-- Supplied information follows --
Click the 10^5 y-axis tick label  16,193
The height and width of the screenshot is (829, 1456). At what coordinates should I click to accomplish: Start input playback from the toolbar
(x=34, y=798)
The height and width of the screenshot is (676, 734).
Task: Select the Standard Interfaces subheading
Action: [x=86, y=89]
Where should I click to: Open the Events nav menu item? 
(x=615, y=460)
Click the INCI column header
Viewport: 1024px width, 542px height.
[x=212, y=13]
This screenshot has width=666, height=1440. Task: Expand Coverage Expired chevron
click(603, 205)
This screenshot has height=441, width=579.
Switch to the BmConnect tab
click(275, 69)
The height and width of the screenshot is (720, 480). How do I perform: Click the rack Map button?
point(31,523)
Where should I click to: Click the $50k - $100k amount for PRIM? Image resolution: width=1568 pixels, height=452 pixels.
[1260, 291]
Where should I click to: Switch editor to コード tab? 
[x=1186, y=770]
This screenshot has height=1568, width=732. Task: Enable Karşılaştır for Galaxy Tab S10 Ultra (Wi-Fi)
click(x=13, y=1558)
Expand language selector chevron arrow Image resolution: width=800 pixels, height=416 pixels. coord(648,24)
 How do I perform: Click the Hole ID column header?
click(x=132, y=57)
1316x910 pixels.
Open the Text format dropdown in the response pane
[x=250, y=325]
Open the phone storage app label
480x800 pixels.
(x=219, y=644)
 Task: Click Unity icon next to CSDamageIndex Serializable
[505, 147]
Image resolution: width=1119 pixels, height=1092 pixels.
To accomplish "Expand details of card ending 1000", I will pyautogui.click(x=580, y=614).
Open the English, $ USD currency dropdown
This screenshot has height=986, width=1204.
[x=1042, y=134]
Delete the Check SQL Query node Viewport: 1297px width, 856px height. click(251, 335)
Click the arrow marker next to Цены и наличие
-- Supplied information concluded --
→ **What to do**: Please copy out each line in the entries that mentions the string "arrow".

→ **Task answer**:
Expand language selector chevron arrow Image resolution: width=800 pixels, height=416 pixels. coord(648,24)
Click the arrow marker next to Цены и наличие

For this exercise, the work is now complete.